Deskripsi Tugas → Ubah "notifications bell" menjadi "alerts bell" pada baris-baris dari awal data hingga baris yang memuat "click(1338, 96)", termasuk baris tersebut, lalu tuliskan kembali baris-baris itu tanpa perubahan lain.

Beberapa data →
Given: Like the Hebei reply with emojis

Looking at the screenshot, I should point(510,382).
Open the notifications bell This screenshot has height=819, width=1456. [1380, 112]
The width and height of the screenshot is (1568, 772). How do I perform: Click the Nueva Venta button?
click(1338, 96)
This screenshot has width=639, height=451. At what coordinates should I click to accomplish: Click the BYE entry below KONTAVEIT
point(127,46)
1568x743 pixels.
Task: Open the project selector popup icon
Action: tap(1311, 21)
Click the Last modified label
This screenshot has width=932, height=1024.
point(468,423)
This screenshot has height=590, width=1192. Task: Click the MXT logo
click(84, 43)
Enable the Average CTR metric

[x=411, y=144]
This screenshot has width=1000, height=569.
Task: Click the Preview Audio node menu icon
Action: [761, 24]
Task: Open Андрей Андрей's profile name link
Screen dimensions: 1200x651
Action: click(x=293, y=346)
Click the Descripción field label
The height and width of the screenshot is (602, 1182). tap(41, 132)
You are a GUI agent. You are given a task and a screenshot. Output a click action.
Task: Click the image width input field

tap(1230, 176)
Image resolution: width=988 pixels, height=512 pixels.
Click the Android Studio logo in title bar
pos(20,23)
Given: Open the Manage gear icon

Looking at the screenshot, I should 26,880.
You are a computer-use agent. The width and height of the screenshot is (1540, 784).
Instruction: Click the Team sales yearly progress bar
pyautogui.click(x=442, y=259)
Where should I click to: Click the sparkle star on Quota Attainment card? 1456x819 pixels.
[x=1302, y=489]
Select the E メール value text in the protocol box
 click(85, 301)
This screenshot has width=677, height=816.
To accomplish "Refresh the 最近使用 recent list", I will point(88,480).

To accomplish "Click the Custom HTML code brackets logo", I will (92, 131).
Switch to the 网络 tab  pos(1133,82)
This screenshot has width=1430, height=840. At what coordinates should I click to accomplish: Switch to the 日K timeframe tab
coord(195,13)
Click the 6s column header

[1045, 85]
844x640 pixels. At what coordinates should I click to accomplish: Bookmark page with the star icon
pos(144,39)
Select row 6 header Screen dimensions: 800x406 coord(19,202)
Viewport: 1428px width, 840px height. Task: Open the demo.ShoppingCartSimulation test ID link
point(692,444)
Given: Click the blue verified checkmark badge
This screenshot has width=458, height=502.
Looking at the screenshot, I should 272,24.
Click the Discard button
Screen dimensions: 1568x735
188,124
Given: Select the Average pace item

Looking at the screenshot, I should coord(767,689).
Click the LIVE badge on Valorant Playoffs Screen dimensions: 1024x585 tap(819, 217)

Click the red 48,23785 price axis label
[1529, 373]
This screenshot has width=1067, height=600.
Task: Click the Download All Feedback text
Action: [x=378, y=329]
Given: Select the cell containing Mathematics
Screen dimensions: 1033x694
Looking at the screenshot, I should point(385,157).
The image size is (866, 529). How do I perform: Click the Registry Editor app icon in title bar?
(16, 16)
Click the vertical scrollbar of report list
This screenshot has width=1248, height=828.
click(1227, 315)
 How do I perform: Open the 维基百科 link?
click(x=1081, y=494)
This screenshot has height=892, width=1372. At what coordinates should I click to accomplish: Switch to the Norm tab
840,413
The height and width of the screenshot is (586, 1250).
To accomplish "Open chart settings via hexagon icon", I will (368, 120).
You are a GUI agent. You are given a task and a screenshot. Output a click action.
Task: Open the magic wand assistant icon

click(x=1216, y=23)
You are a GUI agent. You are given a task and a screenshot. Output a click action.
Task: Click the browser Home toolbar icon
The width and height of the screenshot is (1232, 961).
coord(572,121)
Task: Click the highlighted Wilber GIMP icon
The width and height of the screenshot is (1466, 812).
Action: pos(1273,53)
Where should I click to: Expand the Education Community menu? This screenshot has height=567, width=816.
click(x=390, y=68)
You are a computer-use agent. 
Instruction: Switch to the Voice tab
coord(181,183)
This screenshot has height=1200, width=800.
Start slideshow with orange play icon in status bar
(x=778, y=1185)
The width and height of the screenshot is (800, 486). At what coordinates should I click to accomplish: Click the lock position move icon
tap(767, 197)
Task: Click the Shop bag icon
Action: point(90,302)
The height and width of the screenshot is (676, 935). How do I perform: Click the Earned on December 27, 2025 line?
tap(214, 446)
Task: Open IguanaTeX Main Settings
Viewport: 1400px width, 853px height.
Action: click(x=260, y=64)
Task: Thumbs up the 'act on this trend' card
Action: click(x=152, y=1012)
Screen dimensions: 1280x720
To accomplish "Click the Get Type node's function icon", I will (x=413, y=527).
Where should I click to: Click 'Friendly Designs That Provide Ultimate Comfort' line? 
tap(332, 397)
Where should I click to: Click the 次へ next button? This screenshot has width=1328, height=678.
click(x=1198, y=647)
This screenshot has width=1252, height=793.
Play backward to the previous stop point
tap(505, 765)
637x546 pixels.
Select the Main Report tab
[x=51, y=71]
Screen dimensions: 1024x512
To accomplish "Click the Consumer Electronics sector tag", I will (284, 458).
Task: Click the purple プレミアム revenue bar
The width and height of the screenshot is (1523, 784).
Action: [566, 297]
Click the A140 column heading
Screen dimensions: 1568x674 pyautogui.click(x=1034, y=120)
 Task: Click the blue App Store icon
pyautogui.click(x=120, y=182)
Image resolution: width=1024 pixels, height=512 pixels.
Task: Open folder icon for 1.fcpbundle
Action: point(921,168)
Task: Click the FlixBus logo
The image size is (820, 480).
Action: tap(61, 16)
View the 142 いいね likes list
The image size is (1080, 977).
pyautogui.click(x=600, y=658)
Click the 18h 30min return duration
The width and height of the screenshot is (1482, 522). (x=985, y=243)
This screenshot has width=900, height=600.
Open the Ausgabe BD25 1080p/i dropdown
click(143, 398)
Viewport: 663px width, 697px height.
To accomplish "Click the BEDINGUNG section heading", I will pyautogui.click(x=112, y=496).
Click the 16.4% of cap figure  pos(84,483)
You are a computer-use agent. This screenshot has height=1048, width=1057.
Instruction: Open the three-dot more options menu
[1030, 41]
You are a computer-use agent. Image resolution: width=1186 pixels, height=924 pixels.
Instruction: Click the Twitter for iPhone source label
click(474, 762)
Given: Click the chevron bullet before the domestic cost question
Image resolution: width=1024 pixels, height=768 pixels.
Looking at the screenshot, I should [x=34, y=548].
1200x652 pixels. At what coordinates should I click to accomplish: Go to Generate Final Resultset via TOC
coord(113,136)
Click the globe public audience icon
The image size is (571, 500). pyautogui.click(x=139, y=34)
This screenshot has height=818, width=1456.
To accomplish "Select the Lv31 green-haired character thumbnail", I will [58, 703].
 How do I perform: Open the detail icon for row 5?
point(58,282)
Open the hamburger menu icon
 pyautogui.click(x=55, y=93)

Jawaban Tugas →
Given: Like the Hebei reply with emojis

Looking at the screenshot, I should point(510,382).
Open the alerts bell This screenshot has height=819, width=1456. [1380, 112]
The width and height of the screenshot is (1568, 772). How do I perform: Click the Nueva Venta button?
click(1338, 96)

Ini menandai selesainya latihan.